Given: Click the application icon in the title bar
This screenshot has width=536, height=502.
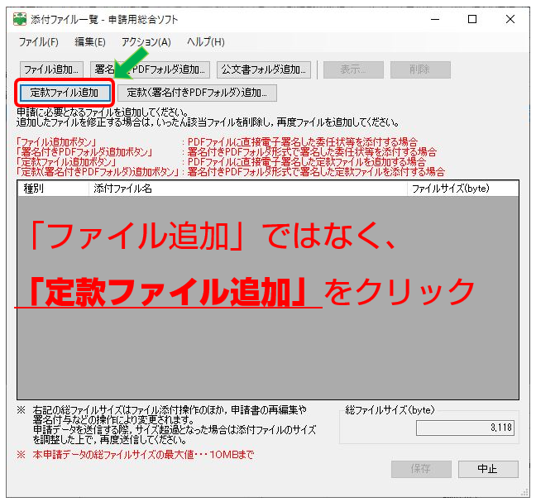Looking at the screenshot, I should pyautogui.click(x=20, y=19).
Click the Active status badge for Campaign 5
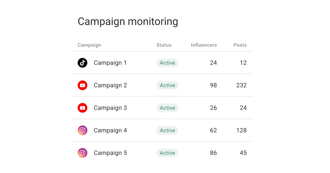Viewport: 330px width, 173px height. (x=167, y=153)
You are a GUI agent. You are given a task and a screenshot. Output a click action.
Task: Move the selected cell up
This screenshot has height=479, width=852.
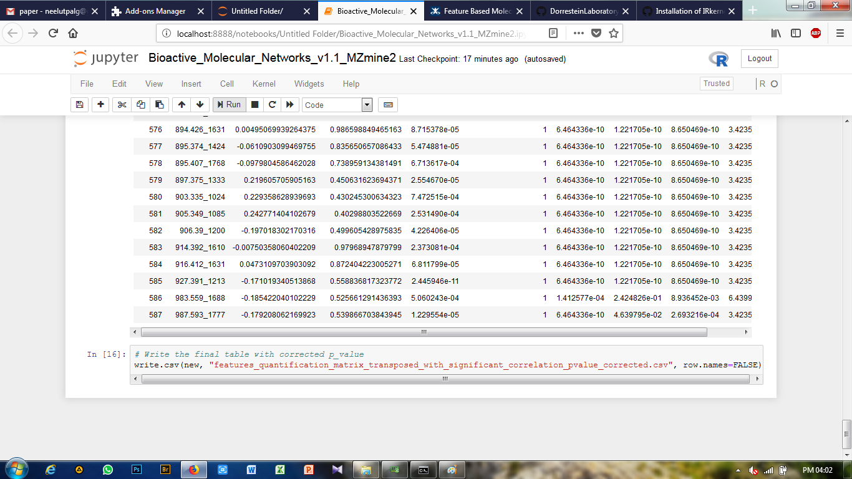(180, 105)
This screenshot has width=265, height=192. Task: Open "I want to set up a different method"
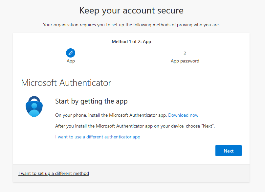tap(54, 173)
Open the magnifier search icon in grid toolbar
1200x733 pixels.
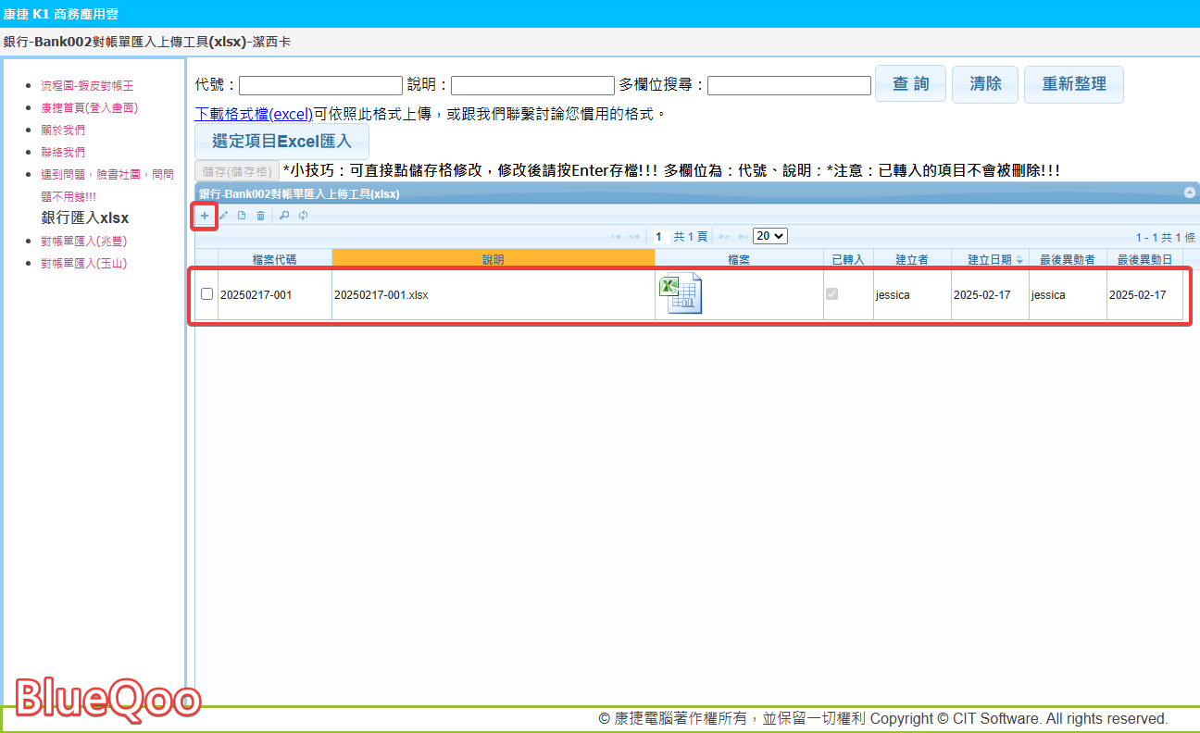click(x=284, y=216)
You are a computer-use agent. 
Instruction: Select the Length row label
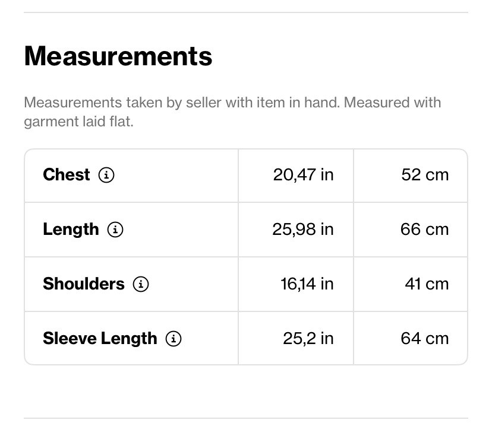[71, 230]
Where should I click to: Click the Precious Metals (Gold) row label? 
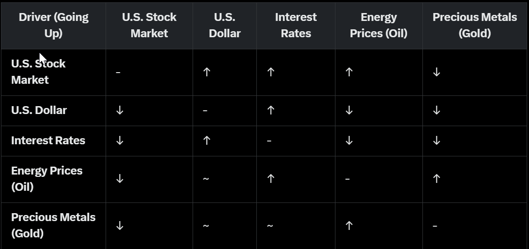point(53,225)
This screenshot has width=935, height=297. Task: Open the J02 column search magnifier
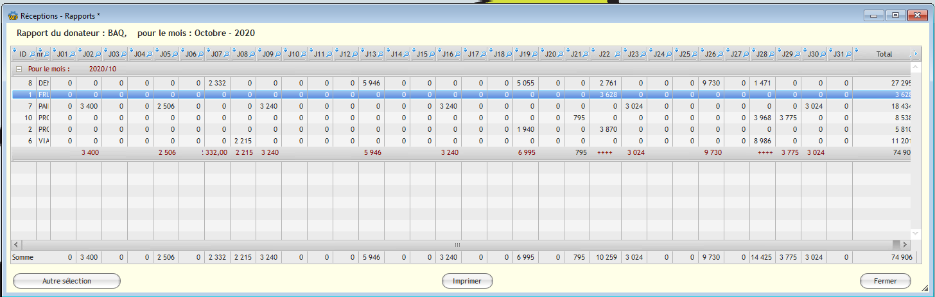tap(98, 55)
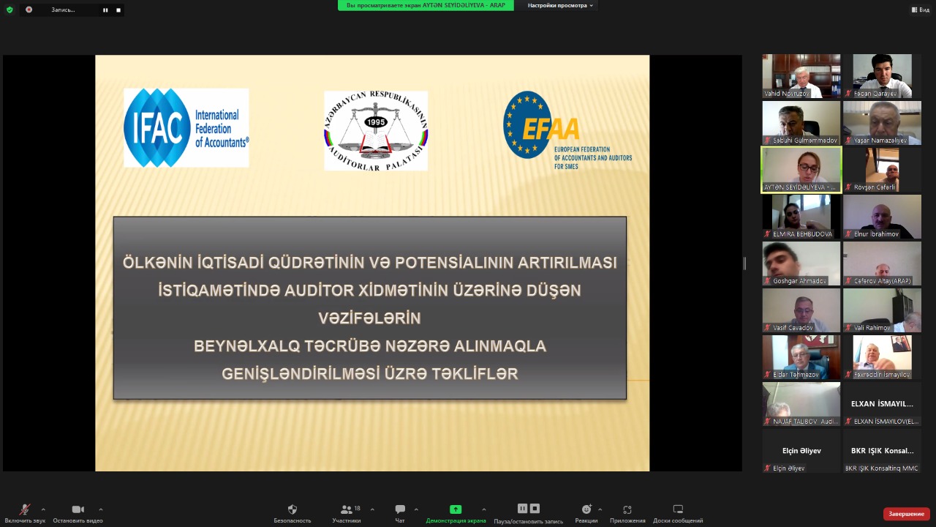This screenshot has height=527, width=936.
Task: Click the red Завершение (End) button
Action: pyautogui.click(x=906, y=514)
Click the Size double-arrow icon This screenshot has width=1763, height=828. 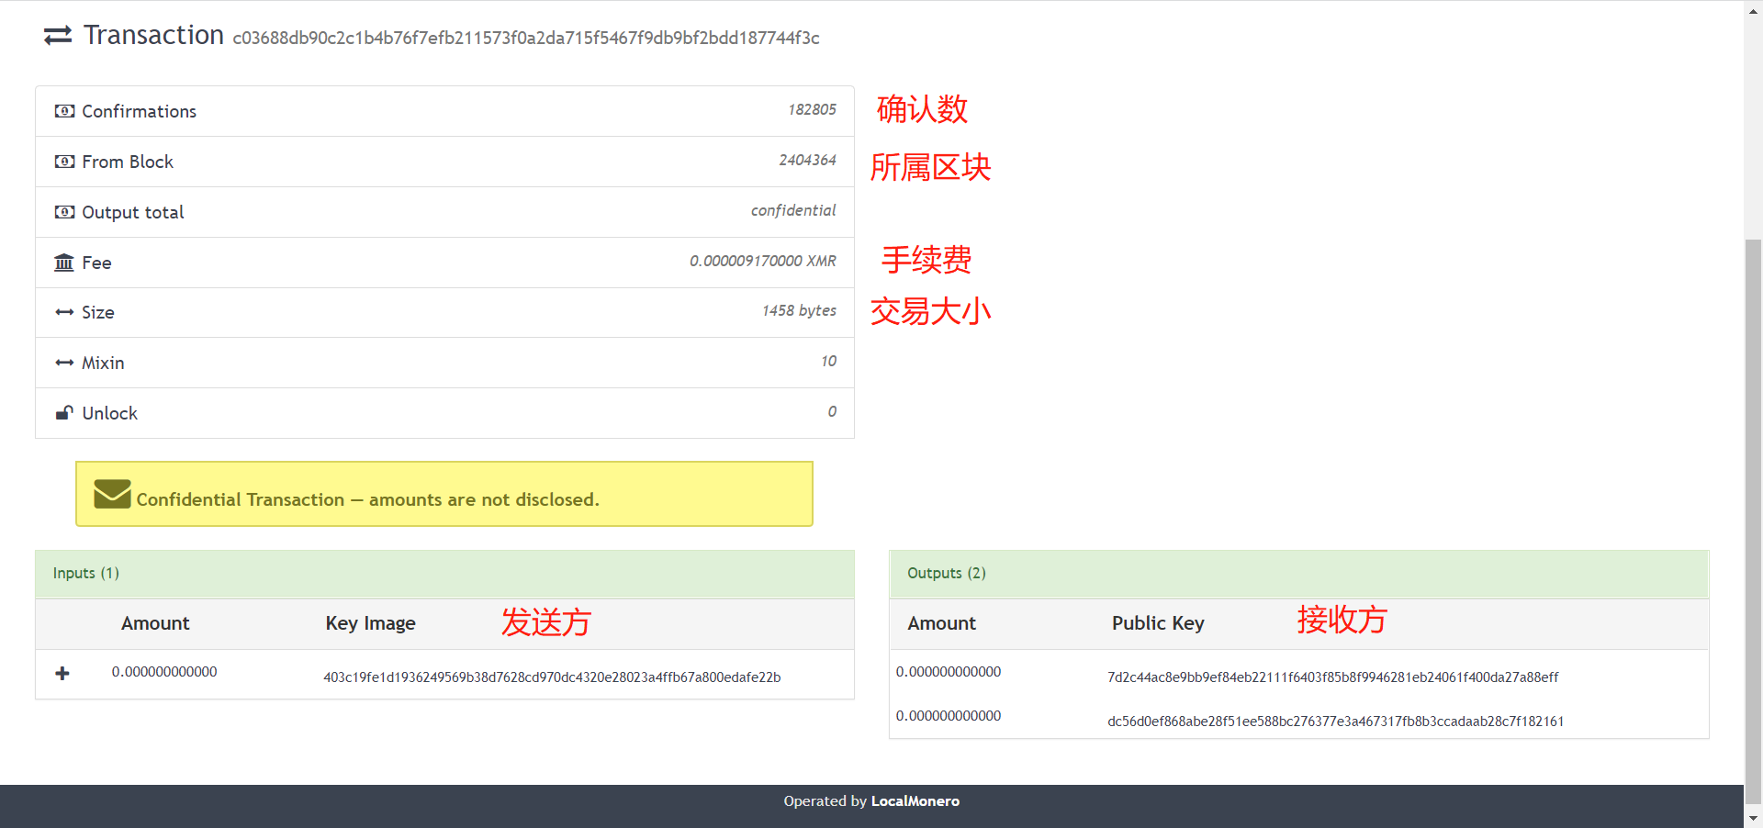coord(64,312)
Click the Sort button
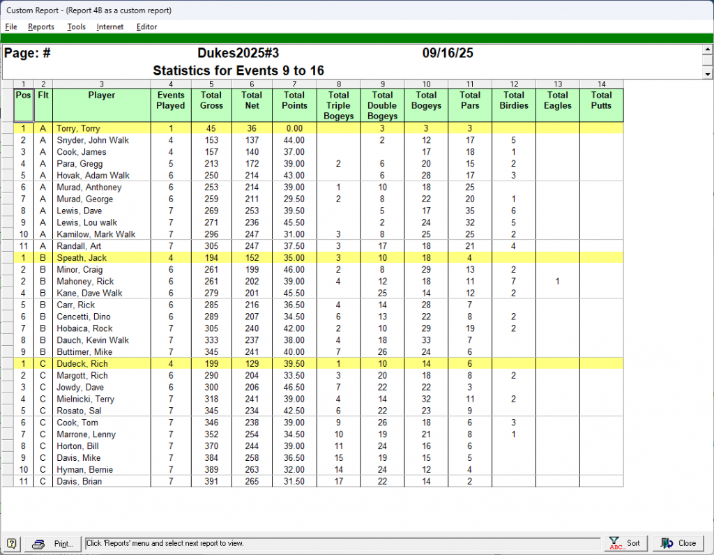714x555 pixels. [x=625, y=543]
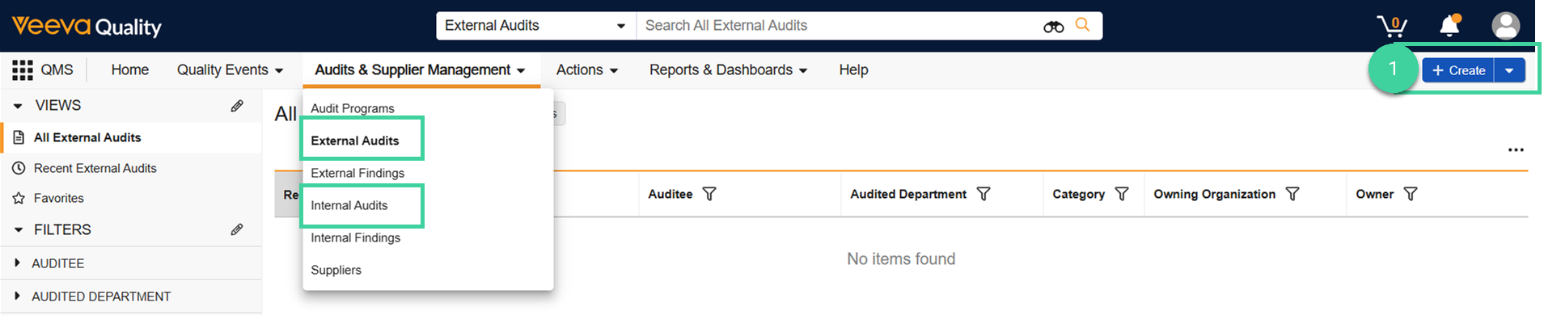Screen dimensions: 1561x315
Task: View notifications via bell icon
Action: (1449, 25)
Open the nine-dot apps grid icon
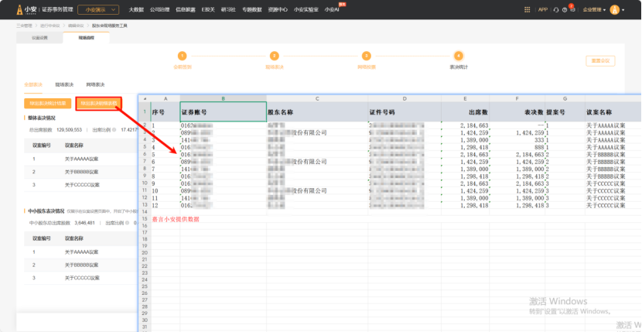Viewport: 642px width, 332px height. click(527, 9)
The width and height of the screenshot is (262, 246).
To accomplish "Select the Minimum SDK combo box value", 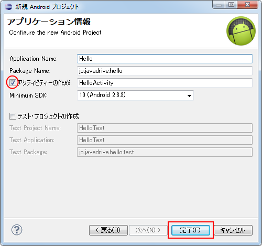I will [x=135, y=95].
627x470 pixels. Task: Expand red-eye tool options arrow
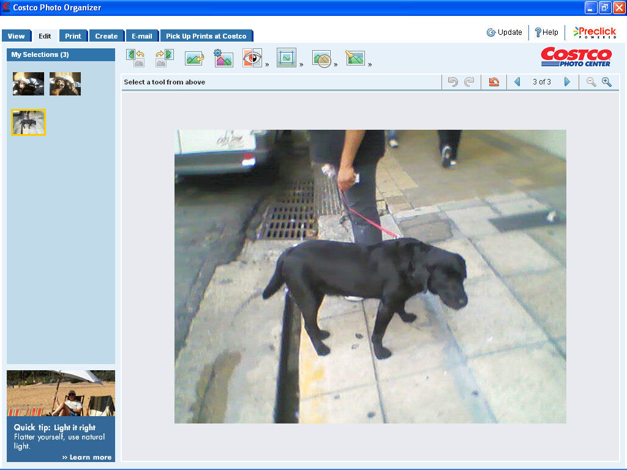(x=267, y=64)
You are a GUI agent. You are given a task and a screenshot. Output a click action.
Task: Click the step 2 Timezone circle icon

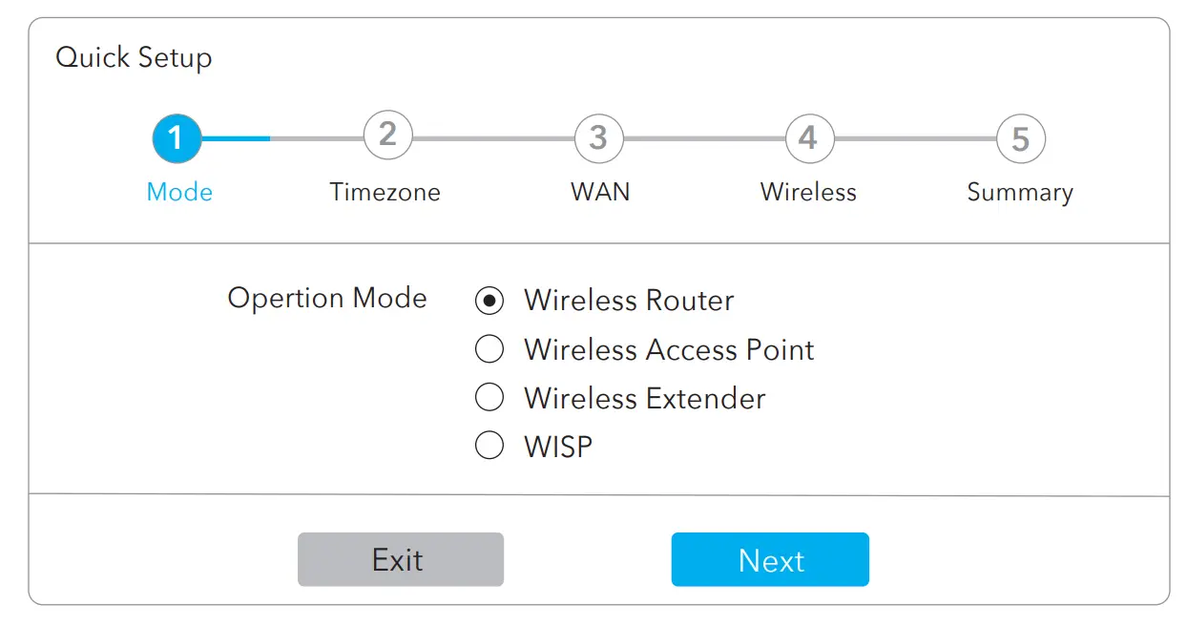(387, 137)
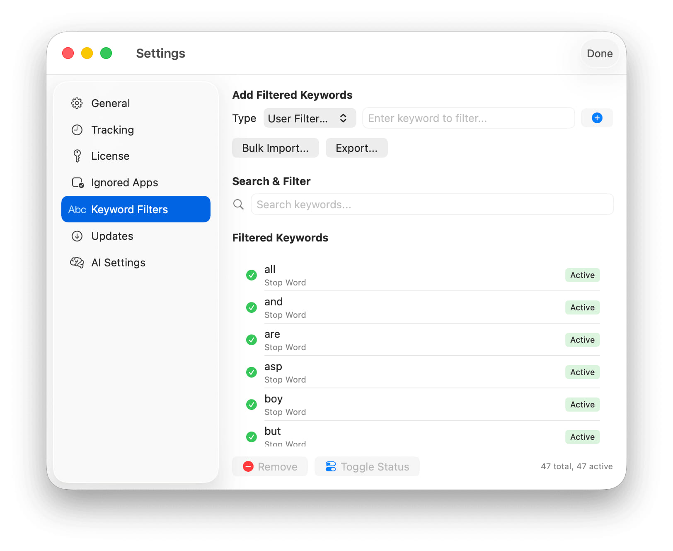Focus the Enter keyword to filter field
Screen dimensions: 673x551
pos(468,118)
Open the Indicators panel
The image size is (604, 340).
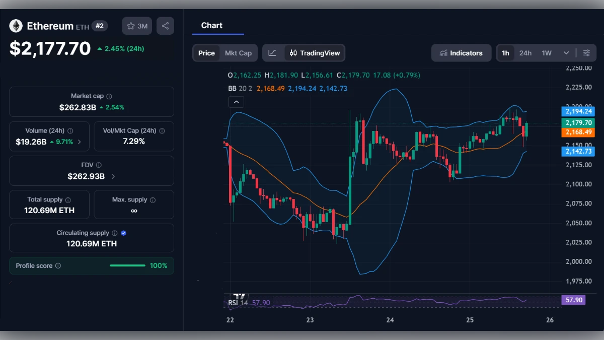pyautogui.click(x=461, y=52)
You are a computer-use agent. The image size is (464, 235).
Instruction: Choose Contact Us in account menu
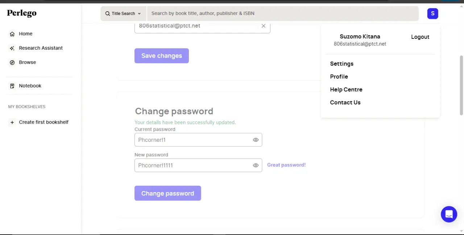click(x=345, y=103)
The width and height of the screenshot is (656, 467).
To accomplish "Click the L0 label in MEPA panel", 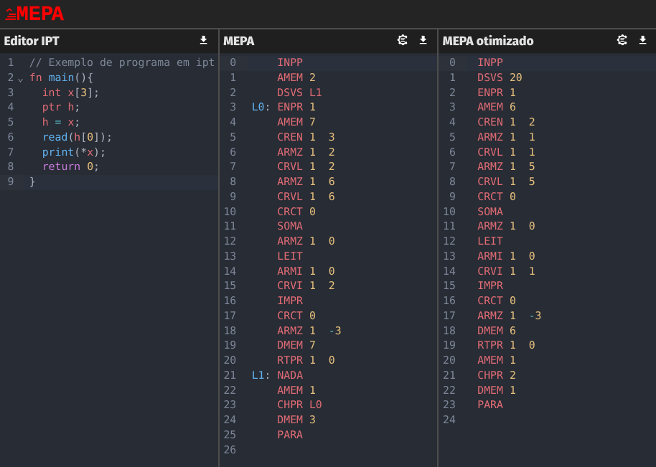I will pyautogui.click(x=259, y=107).
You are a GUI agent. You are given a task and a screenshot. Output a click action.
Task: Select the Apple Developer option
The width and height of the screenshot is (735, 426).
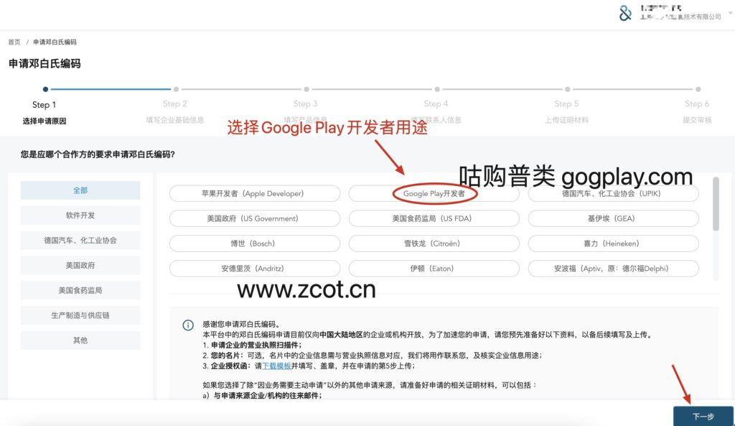[254, 193]
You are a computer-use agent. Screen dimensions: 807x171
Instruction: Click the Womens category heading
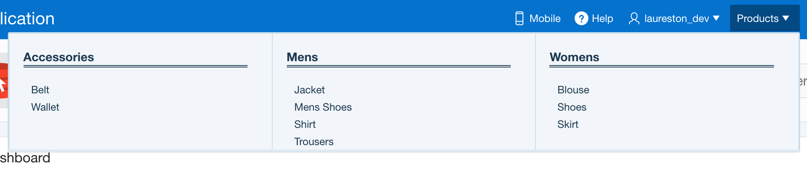[x=574, y=57]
_____
▶ **What to do**
Which lines in the records contain the word "computer"? Copy each one.

▶ **Response for this exercise**
You are a computer-use agent. 
You are a computer-use agent. The image size is (464, 235).
You are a computer-use agent. Screen dimensions: 807x171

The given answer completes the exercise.